- Apply what you read
A. Summarize the post on ESL proficiency for academic work in two sentences.
B. Please carry the post on ESL proficiency for academic work forward, starting after its last sentence.

- Excerpted text
[Start of Attachment]

Re: ESL proficiency for academic work

p-prior who-is-at uiuc.edu
Thu, 2 Oct 1997 15:58:21 -0500

I'm following this discussion of ESL proficiency and academic work with
interest (and frustration because of limited time to respond). My own
research began as an attempt to explore the academic needs of non-native
English speakings (NNES) students through more ethnographic and contextual
approaches than were usual. It was the complexities of contexts of use in
graduate seminars that led me to CHAT and related theories to understand
the linkages of communication, enculturation, and disciplinary/social
formation.

Some relevant work is in a volume edited by Diane Belcher and George Braine
_Academic Writing in a Second Langauge: Essays on Research and Pedagogy_
1995 Ablex. There is also a journal, English for Specific Purposes Journal
(ESPJ), that includes a number of articles, some quite useful, on EAP
(English for Academic Purposes). Some articles have also appeared in TESOL
Quarterly.

The issue of better tests is hard. Certainly, proficiency tests, like
those developed by ACTFL based on the foreign service and CIA testing
paradigms, are more contextualized and performative that paper and pencil
tests like TOEFL. There is also a pretty well established, but still
limited, tradition of performance testing, which invovles putting people
into quasi-naturalistic settings and asking them to do quasi-naturalistic
tasks. Often these are used in workplace settings, e.g., for certification
of TAs or for the English competency of medical workers (Sally Jacoby and
Tim McNamara have a nice piece on this in press that will appear in ESPJ,
they presented a paper version of it last year I believe at AAAL). But I
haven't heard of any tests that seriously seek to track something like the
extended ZOPED for people's langauge in use.

[End of Attachment]

- Provided records

[Start of Attachment]

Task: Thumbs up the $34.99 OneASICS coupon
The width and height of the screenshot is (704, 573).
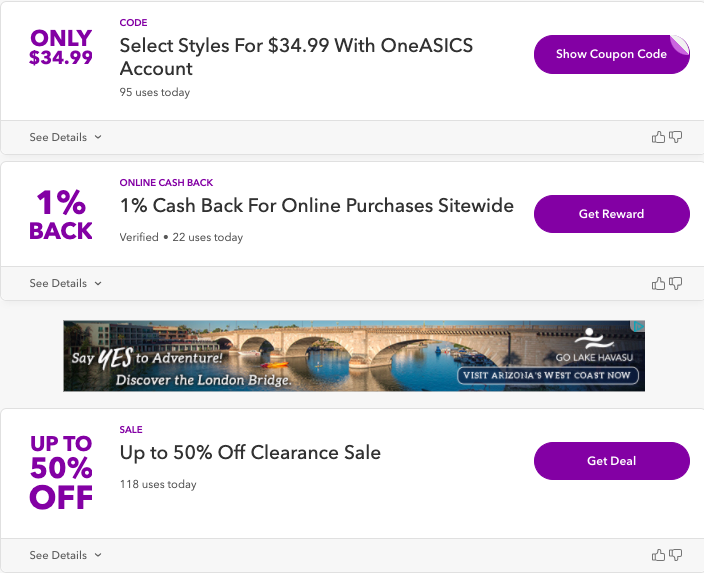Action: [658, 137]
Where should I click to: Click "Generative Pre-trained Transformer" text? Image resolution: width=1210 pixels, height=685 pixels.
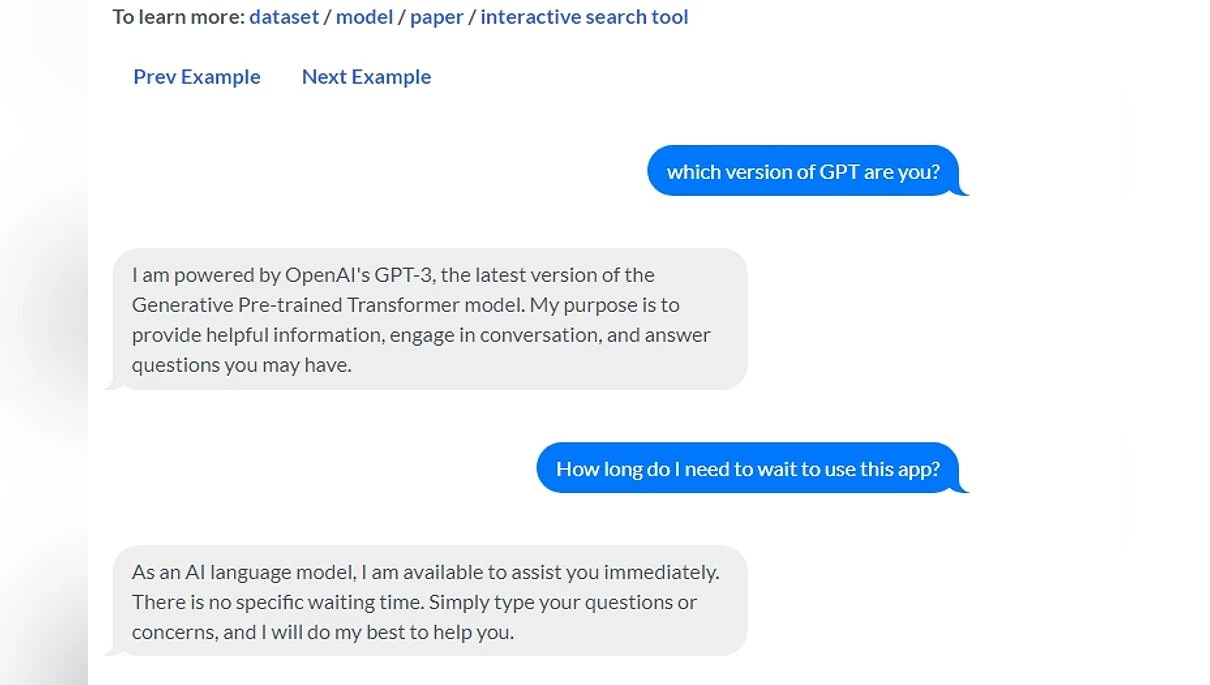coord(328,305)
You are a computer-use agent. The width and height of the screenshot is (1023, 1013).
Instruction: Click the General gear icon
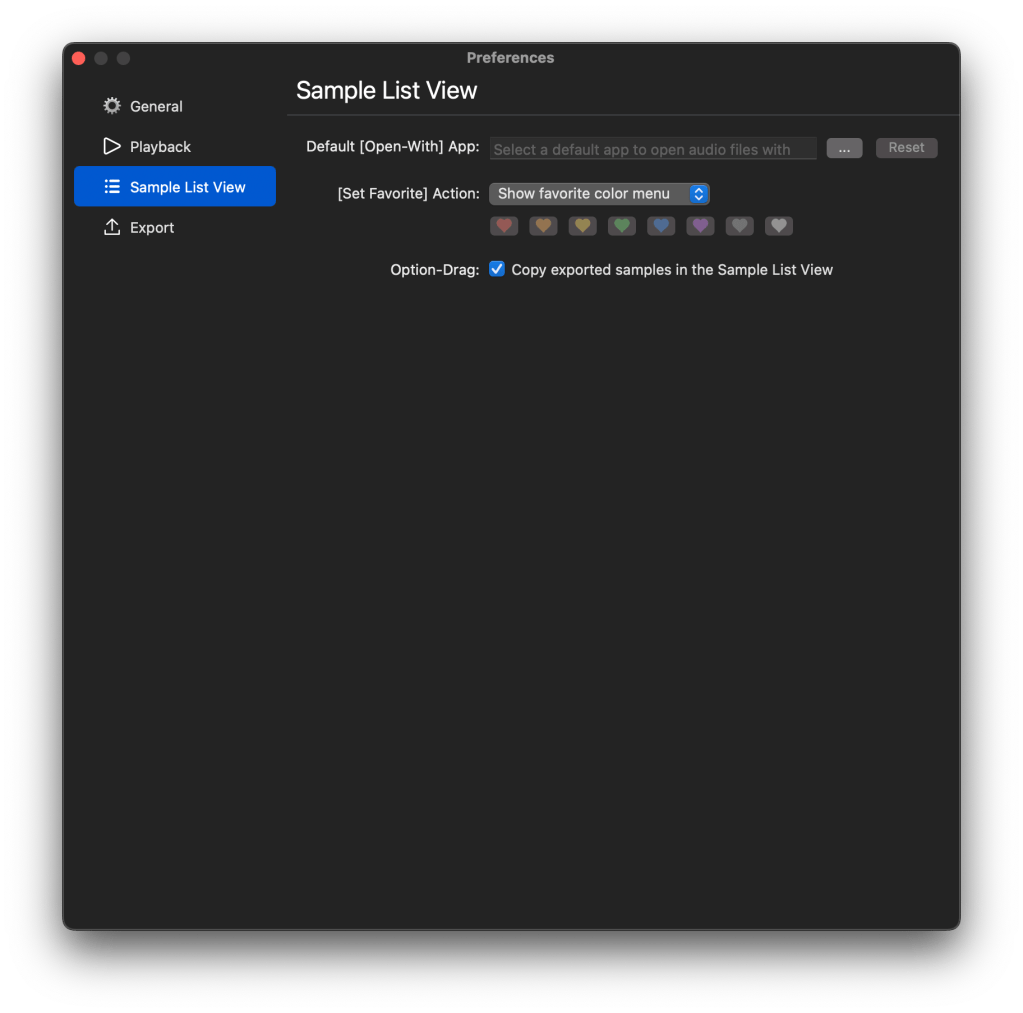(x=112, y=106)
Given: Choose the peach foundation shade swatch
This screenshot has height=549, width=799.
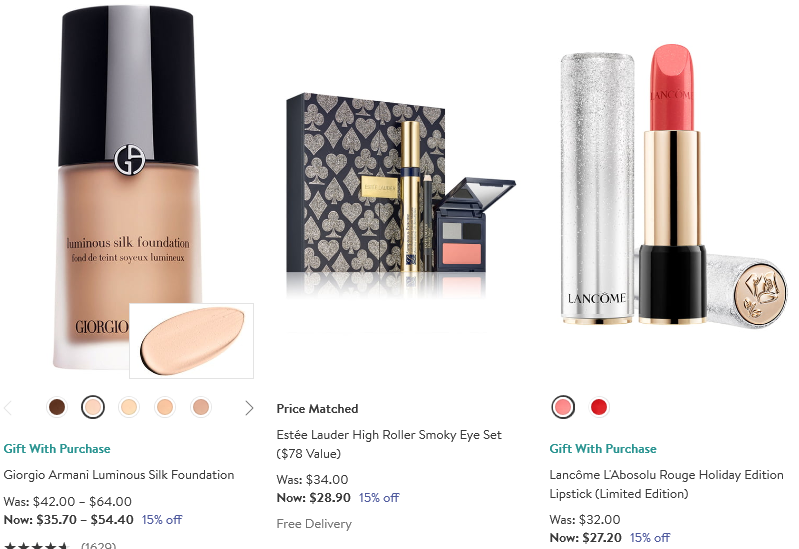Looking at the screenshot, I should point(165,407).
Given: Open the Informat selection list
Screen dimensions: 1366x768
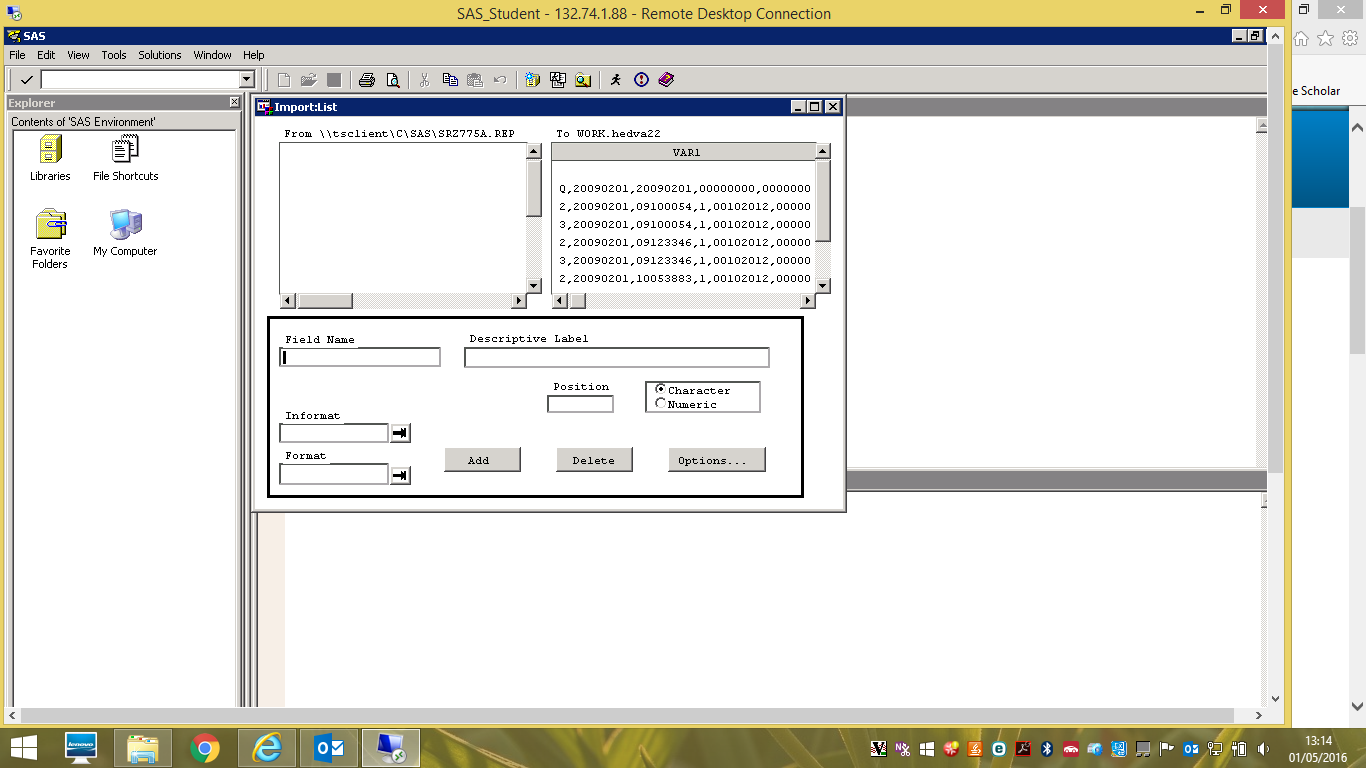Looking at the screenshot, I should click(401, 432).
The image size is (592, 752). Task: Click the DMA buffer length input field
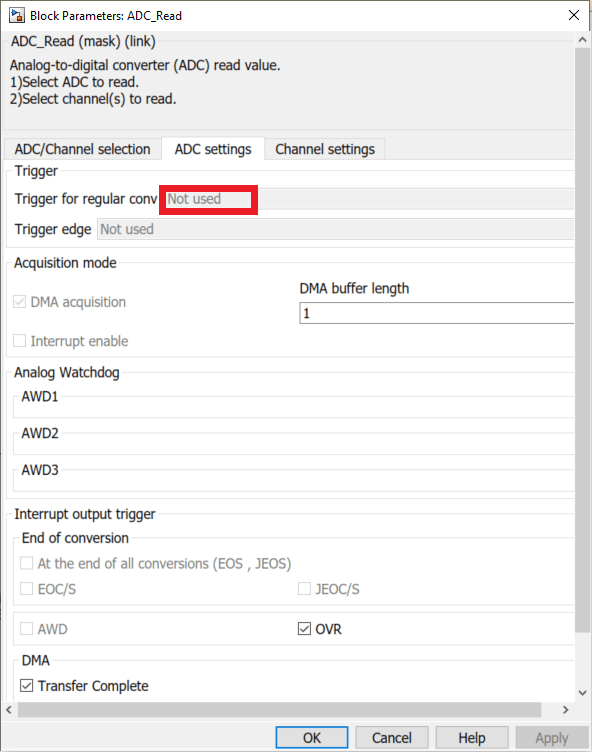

[End of Attachment]

- Exercise results
A. The writer's research on the academic needs of non-native English-speaking students led to CHAT and related theories, and the post names a volume edited by Diane Belcher and George Braine, English for Specific Purposes Journal, and TESOL Quarterly as places to find relevant work. The post calls better testing a hard issue: ACTFL proficiency tests and performance testing in quasi-naturalistic settings are more contextualized than paper-and-pencil tests like TOEFL, but the writer has heard of no test that seriously seeks to track something like the extended ZOPED for language in use.

B.
The other issue here, of course, is that communicative and/or task success
is shaped by others' uptake and contributions. Diane Belcher had a nice
piece in ESPJ that looked at the way different mentoring relationships
shaped NNES students' transition from dissertation to career work. I've
been struck at the difference between writing across the curriculum and
English for academic purposes. When the issue is improving the writing of
mainstream students, the response is almost entirely faculty and curriculum
development. When the issue is improving the writing of non-linguistic
mainstream students, the response is almost entirely courses (usually
non-credit) for the students.

There is a lot of literature in these areas, some more useful than other,
but the more you deal with the really meaningful questions of people's
literate practices in specific contexts of use and their trajectories of
participation in those practices, the farther you get from institutional
desires for "efficient" and "easy" tests.